Fue en Brighton donde, a mitad del siglo XVIII, abrió la primera ‘maison de santé' balnearia cerca de la playa bajo la revolucionaria idea de que los baños resultaban terapéuticos

La literatura, desde Homero hasta nuestro Jose Carlos Llop (que acaba de publicar el maravilloso Si una mañana de verano, un viajero) pasando por los románticos como Byron o Chateaubriand, ha estado siempre fascinada por el mar. Le Floch pone el foco en Paul Morand como un autor pionero en elevar el amor por la playa hasta convertirla en el decorado de sus novelas. En Bains de mer aseguraba que el agua y el sol eran para él como el opio. Partidario del nudismo como ideal escribió: “solo el desnudo conviene al hombre como el duelo a Electra”. Entre la guía de viajes, la evocación poética y la confesión, Morand describe en 1960 las playas como inventarios líricos y lugares de hedonismo.

Gregory Le Floch observa la playa con buenos ojos, la ve dormir, moverse, doblar la espalda, contraerse, como si no hubiera encontrado jamás una bestia, un humano o una planta que gastara tanta energía. Desde distintas playas de Francia y de Sicilia recuerda a autoras (Agnés Derail-Imbert) y autores (Cesare Pavese, Henry David Thoreau) que han evocado sus misterios. El espejismo es uno de los temas proustianos por excelencia. Le Floch propone que dejemos de asociar a Proust con las magdalenas y lo hagamos con las playas porque estas lo representan mejor, sobre todo Cabourg, convertida en Balbec, decorado crucial en novelas como A la sombra de las muchachas en flor y Del lado de Guermantes. Es ahí donde el narrador  comienza a amar a un grupo de chicas jóvenes que pasean por la arena con aire provocador. Visten con polos, sujetan bicicletas, pero la playa no es solo un teatro, es el agente perturbador que modifica cada uno de sus encuentros, la playa las dota de un poder de metamorfosis  que actúa como catalizador del amor en el narrador. Tanto es así que al final del verano, de vuelta a la ciudad, Albertine, que  se ha convertido en la mejor playa, será encerrada en la habitación por el narrador, obsesionado con retener el paisaje. El espejismo resulta insoportable, ¿cómo fijar lo fugitivo?, ¿cómo capturar la inconstancia? No hace falta ser adivino para comprender que ni Balbec, ni Albertine ni la playa se dejarán hacer. Un paisaje no se encierra y una mujer aún menos.
---*---
> **Tarea 1**
Traduce al inglés la oración «El espejismo es uno de los temas proustianos por excelencia.», tomada del texto sobre la playa en la literatura.
> **Tarea 2**
Transcribe del texto sobre la playa en la literatura el pasaje que va desde "Fue en Brighton" hasta "lugares de hedonismo.", ambos incluidos.
El material que aparece a continuación procede de una fuente distinta.

> **Datos recopilados**
---*---
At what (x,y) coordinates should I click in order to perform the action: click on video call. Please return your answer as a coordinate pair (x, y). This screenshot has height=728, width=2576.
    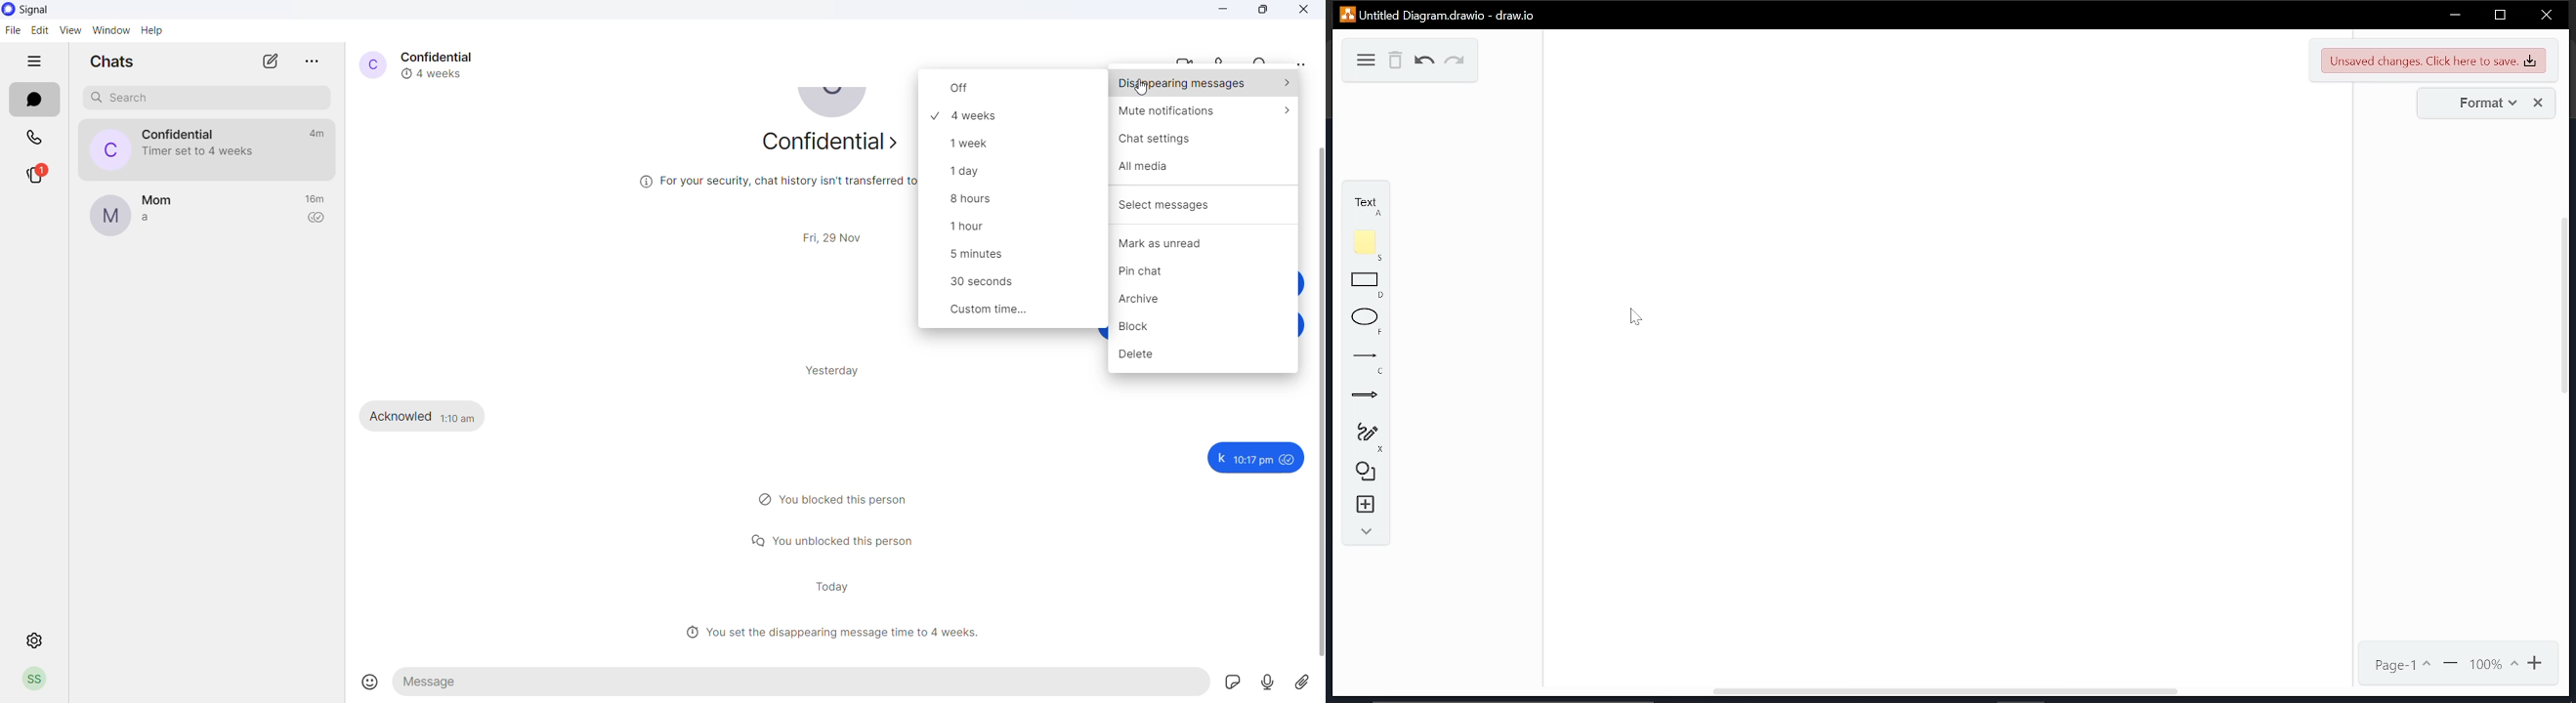
    Looking at the image, I should click on (1189, 58).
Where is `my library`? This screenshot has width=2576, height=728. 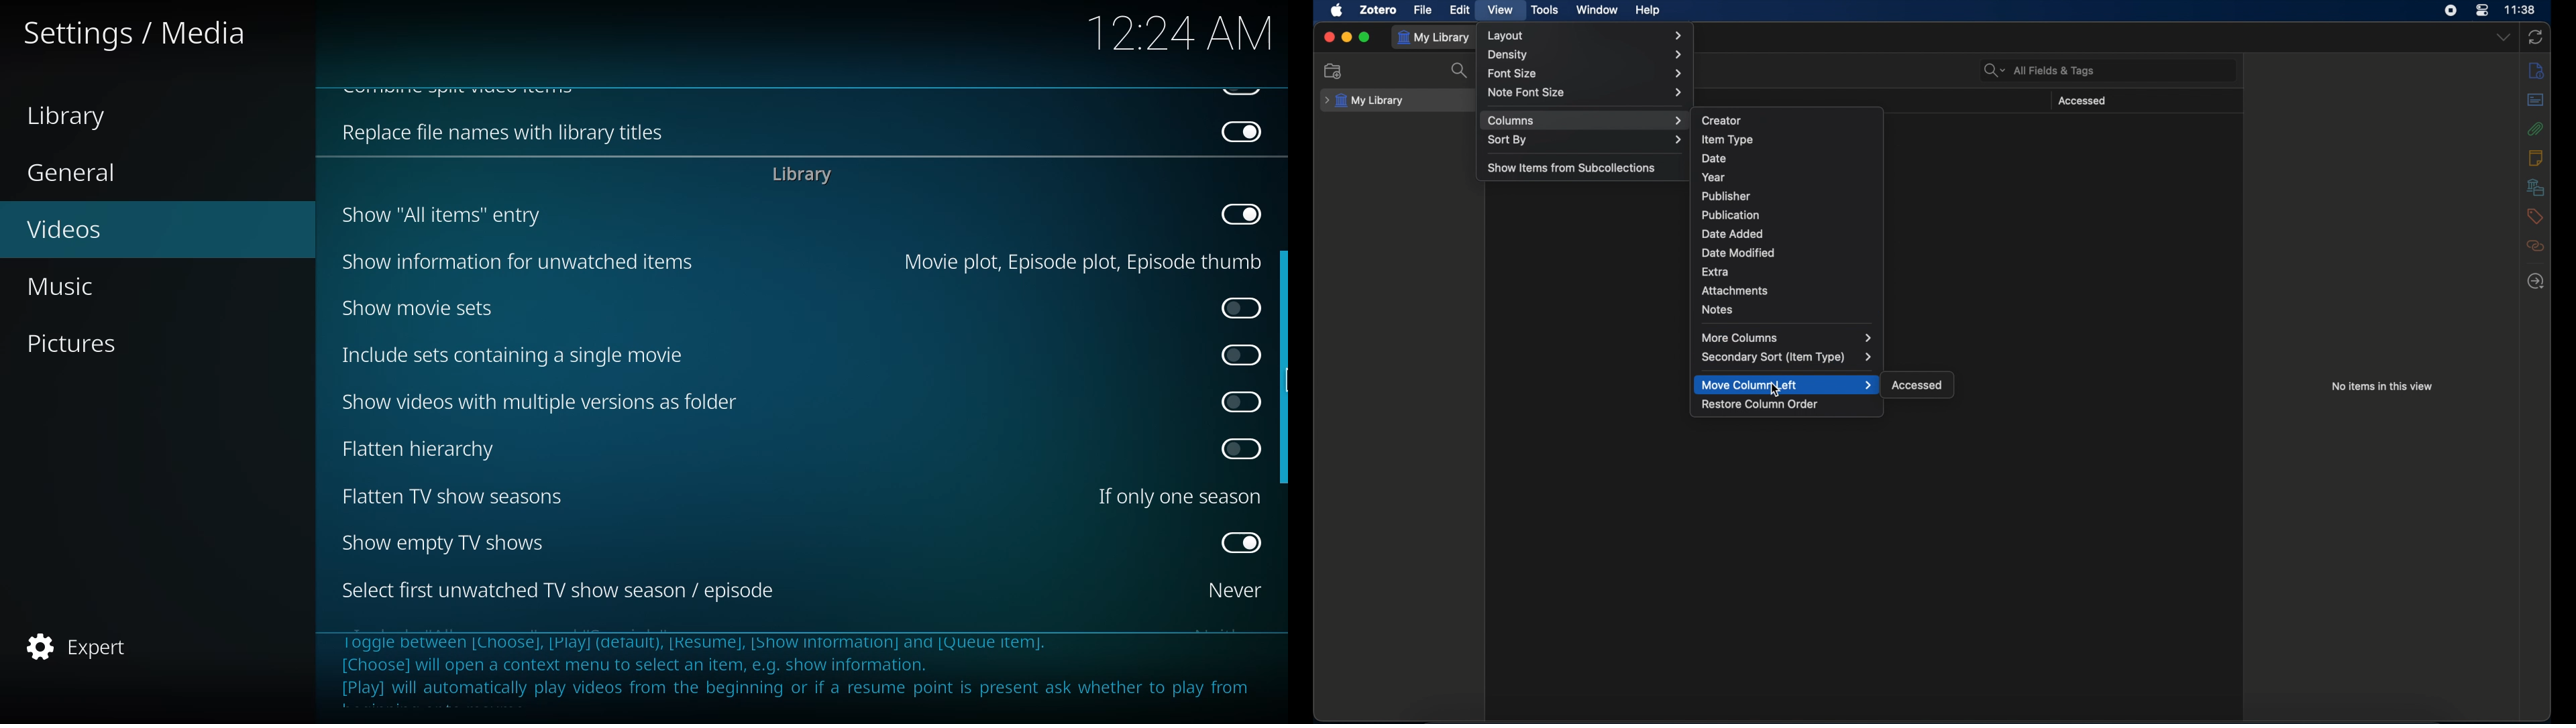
---*---
> **Resultado de la tarea 1**
The mirage is one of the quintessential Proustian themes.

> **Resultado de la tarea 2**
Fue en Brighton donde, a mitad del siglo XVIII, abrió la primera ‘maison de santé' balnearia cerca de la playa bajo la revolucionaria idea de que los baños resultaban terapéuticos

La literatura, desde Homero hasta nuestro Jose Carlos Llop (que acaba de publicar el maravilloso Si una mañana de verano, un viajero) pasando por los románticos como Byron o Chateaubriand, ha estado siempre fascinada por el mar. Le Floch pone el foco en Paul Morand como un autor pionero en elevar el amor por la playa hasta convertirla en el decorado de sus novelas. En Bains de mer aseguraba que el agua y el sol eran para él como el opio. Partidario del nudismo como ideal escribió: “solo el desnudo conviene al hombre como el duelo a Electra”. Entre la guía de viajes, la evocación poética y la confesión, Morand describe en 1960 las playas como inventarios líricos y lugares de hedonismo.